**What is being asked**: Return every line of the following material without changing a single character.

■ ■ ■ ■ ■ ■ ■

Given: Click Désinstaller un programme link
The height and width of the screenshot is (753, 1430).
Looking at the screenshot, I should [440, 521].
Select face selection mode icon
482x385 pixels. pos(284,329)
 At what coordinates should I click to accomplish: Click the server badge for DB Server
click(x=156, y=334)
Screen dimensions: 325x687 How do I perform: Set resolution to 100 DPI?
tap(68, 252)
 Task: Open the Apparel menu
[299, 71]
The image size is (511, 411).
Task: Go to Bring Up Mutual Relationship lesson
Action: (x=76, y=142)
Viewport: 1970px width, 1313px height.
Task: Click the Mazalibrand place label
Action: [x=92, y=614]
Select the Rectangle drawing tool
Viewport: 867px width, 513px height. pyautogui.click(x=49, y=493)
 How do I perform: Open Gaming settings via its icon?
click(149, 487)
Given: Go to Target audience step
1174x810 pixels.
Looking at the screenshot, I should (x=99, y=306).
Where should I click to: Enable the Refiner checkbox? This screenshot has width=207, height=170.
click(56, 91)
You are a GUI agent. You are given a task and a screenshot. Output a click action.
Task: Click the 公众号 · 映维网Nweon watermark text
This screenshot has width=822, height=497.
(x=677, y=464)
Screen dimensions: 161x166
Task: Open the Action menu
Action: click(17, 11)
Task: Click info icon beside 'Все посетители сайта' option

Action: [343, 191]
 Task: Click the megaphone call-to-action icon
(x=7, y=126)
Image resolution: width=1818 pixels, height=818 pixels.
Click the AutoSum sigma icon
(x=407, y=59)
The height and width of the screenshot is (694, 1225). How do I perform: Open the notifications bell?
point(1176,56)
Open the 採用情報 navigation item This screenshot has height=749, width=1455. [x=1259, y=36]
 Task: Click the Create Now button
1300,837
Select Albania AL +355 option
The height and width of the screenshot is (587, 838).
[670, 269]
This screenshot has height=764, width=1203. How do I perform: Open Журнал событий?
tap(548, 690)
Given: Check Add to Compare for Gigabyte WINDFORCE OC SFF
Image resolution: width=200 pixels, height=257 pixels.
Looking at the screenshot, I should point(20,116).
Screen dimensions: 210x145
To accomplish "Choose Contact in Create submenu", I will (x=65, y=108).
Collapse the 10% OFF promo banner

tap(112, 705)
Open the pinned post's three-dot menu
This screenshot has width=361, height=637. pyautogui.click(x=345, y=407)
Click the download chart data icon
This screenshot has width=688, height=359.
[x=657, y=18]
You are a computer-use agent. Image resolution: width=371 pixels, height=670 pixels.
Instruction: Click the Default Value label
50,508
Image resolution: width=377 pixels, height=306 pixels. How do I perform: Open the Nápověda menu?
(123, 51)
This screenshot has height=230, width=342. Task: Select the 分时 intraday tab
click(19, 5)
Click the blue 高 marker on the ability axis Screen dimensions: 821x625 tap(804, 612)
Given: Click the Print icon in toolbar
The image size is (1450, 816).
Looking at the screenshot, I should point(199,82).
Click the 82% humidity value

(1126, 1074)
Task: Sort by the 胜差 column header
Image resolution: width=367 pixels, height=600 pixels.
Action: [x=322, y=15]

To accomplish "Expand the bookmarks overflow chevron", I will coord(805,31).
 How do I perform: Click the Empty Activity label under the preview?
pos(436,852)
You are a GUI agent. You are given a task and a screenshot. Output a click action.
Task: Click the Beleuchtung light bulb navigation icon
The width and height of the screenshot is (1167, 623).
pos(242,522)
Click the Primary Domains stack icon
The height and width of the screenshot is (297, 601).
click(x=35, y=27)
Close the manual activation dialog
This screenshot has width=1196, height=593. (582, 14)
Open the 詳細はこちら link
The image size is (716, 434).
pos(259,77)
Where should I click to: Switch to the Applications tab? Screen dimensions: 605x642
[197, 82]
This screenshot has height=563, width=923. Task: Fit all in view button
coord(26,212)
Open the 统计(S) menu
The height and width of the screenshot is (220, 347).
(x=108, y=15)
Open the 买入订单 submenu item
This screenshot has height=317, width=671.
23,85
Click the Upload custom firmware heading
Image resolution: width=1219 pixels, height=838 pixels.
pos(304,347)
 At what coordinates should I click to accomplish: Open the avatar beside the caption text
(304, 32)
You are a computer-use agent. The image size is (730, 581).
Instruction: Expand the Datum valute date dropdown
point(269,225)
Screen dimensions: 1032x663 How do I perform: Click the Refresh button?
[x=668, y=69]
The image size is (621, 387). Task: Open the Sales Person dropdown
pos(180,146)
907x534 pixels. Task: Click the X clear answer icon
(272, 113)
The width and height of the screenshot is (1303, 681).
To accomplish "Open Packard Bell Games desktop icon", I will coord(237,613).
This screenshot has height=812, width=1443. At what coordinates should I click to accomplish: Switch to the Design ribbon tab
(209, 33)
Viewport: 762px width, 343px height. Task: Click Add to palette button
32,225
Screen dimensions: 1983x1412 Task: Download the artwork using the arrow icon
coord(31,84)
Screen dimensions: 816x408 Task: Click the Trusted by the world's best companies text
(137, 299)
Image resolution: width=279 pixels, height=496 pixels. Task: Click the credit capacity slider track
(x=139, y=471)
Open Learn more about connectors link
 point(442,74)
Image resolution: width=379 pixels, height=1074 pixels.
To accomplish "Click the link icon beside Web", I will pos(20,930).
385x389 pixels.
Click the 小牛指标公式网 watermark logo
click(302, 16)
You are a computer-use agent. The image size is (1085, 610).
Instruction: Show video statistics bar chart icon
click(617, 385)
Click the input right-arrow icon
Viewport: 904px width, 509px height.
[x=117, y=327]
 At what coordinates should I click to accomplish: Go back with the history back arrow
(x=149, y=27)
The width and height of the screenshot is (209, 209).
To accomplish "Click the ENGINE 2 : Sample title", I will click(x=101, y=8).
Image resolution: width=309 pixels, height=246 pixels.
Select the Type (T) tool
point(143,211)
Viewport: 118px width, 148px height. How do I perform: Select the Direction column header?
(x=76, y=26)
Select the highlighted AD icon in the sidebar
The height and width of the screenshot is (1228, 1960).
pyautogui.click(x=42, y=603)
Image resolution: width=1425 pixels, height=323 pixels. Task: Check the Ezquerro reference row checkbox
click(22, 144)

■ ■ ■ ■ ■ ■ ■

**Correct output**:
Given: Click Désinstaller un programme link
The height and width of the screenshot is (753, 1430).
Looking at the screenshot, I should [440, 521].
Select face selection mode icon
482x385 pixels. pos(284,329)
 At what coordinates should I click to accomplish: Click the server badge for DB Server
click(x=156, y=334)
Screen dimensions: 325x687 How do I perform: Set resolution to 100 DPI?
tap(68, 252)
 Task: Open the Apparel menu
[299, 71]
The image size is (511, 411).
Task: Go to Bring Up Mutual Relationship lesson
Action: (x=76, y=142)
Viewport: 1970px width, 1313px height.
Task: Click the Mazalibrand place label
Action: [x=92, y=614]
Select the Rectangle drawing tool
Viewport: 867px width, 513px height. pyautogui.click(x=49, y=493)
 How do I perform: Open Gaming settings via its icon?
click(149, 487)
Given: Go to Target audience step
1174x810 pixels.
Looking at the screenshot, I should (x=99, y=306).
Where should I click to: Enable the Refiner checkbox? This screenshot has width=207, height=170.
click(56, 91)
You are a GUI agent. You are given a task and a screenshot. Output a click action.
Task: Click the 公众号 · 映维网Nweon watermark text
This screenshot has width=822, height=497.
(x=677, y=464)
Screen dimensions: 161x166
Task: Open the Action menu
Action: click(17, 11)
Task: Click info icon beside 'Все посетители сайта' option

Action: [343, 191]
 Task: Click the megaphone call-to-action icon
(x=7, y=126)
Image resolution: width=1818 pixels, height=818 pixels.
Click the AutoSum sigma icon
(x=407, y=59)
The height and width of the screenshot is (694, 1225). How do I perform: Open the notifications bell?
point(1176,56)
Open the 採用情報 navigation item This screenshot has height=749, width=1455. [x=1259, y=36]
 Task: Click the Create Now button
1300,837
Select Albania AL +355 option
The height and width of the screenshot is (587, 838).
[670, 269]
This screenshot has height=764, width=1203. How do I perform: Open Журнал событий?
tap(548, 690)
Given: Check Add to Compare for Gigabyte WINDFORCE OC SFF
Image resolution: width=200 pixels, height=257 pixels.
Looking at the screenshot, I should point(20,116).
Screen dimensions: 210x145
To accomplish "Choose Contact in Create submenu", I will (x=65, y=108).
Collapse the 10% OFF promo banner

tap(112, 705)
Open the pinned post's three-dot menu
This screenshot has width=361, height=637. pyautogui.click(x=345, y=407)
Click the download chart data icon
This screenshot has width=688, height=359.
[x=657, y=18]
You are a computer-use agent. Image resolution: width=371 pixels, height=670 pixels.
Instruction: Click the Default Value label
50,508
Image resolution: width=377 pixels, height=306 pixels. How do I perform: Open the Nápověda menu?
(123, 51)
This screenshot has height=230, width=342. Task: Select the 分时 intraday tab
click(19, 5)
Click the blue 高 marker on the ability axis Screen dimensions: 821x625 tap(804, 612)
Given: Click the Print icon in toolbar
The image size is (1450, 816).
Looking at the screenshot, I should point(199,82).
Click the 82% humidity value

(1126, 1074)
Task: Sort by the 胜差 column header
Image resolution: width=367 pixels, height=600 pixels.
Action: [x=322, y=15]

To accomplish "Expand the bookmarks overflow chevron", I will coord(805,31).
 How do I perform: Click the Empty Activity label under the preview?
pos(436,852)
You are a GUI agent. You are given a task and a screenshot. Output a click action.
Task: Click the Beleuchtung light bulb navigation icon
The width and height of the screenshot is (1167, 623).
pos(242,522)
Click the Primary Domains stack icon
The height and width of the screenshot is (297, 601).
click(x=35, y=27)
Close the manual activation dialog
This screenshot has width=1196, height=593. (582, 14)
Open the 詳細はこちら link
The image size is (716, 434).
pos(259,77)
Where should I click to: Switch to the Applications tab? Screen dimensions: 605x642
[197, 82]
This screenshot has height=563, width=923. Task: Fit all in view button
coord(26,212)
Open the 统计(S) menu
The height and width of the screenshot is (220, 347).
(x=108, y=15)
Open the 买入订单 submenu item
This screenshot has height=317, width=671.
23,85
Click the Upload custom firmware heading
Image resolution: width=1219 pixels, height=838 pixels.
pos(304,347)
 At what coordinates should I click to accomplish: Open the avatar beside the caption text
(304, 32)
You are a computer-use agent. The image size is (730, 581).
Instruction: Expand the Datum valute date dropdown
point(269,225)
Screen dimensions: 1032x663 How do I perform: Click the Refresh button?
[x=668, y=69]
The image size is (621, 387). Task: Open the Sales Person dropdown
pos(180,146)
907x534 pixels. Task: Click the X clear answer icon
(272, 113)
The width and height of the screenshot is (1303, 681).
To accomplish "Open Packard Bell Games desktop icon", I will coord(237,613).
This screenshot has height=812, width=1443. At what coordinates should I click to accomplish: Switch to the Design ribbon tab
(209, 33)
Viewport: 762px width, 343px height. Task: Click Add to palette button
32,225
Screen dimensions: 1983x1412 Task: Download the artwork using the arrow icon
coord(31,84)
Screen dimensions: 816x408 Task: Click the Trusted by the world's best companies text
(137, 299)
Image resolution: width=279 pixels, height=496 pixels. Task: Click the credit capacity slider track
(x=139, y=471)
Open Learn more about connectors link
 point(442,74)
Image resolution: width=379 pixels, height=1074 pixels.
To accomplish "Click the link icon beside Web", I will pos(20,930).
385x389 pixels.
Click the 小牛指标公式网 watermark logo
click(302, 16)
You are a computer-use agent. The image size is (1085, 610).
Instruction: Show video statistics bar chart icon
click(617, 385)
Click the input right-arrow icon
Viewport: 904px width, 509px height.
[x=117, y=327]
 At what coordinates should I click to accomplish: Go back with the history back arrow
(x=149, y=27)
The width and height of the screenshot is (209, 209).
To accomplish "Click the ENGINE 2 : Sample title", I will click(x=101, y=8).
Image resolution: width=309 pixels, height=246 pixels.
Select the Type (T) tool
point(143,211)
Viewport: 118px width, 148px height. How do I perform: Select the Direction column header?
(x=76, y=26)
Select the highlighted AD icon in the sidebar
The height and width of the screenshot is (1228, 1960).
pyautogui.click(x=42, y=603)
Image resolution: width=1425 pixels, height=323 pixels. Task: Check the Ezquerro reference row checkbox
click(22, 144)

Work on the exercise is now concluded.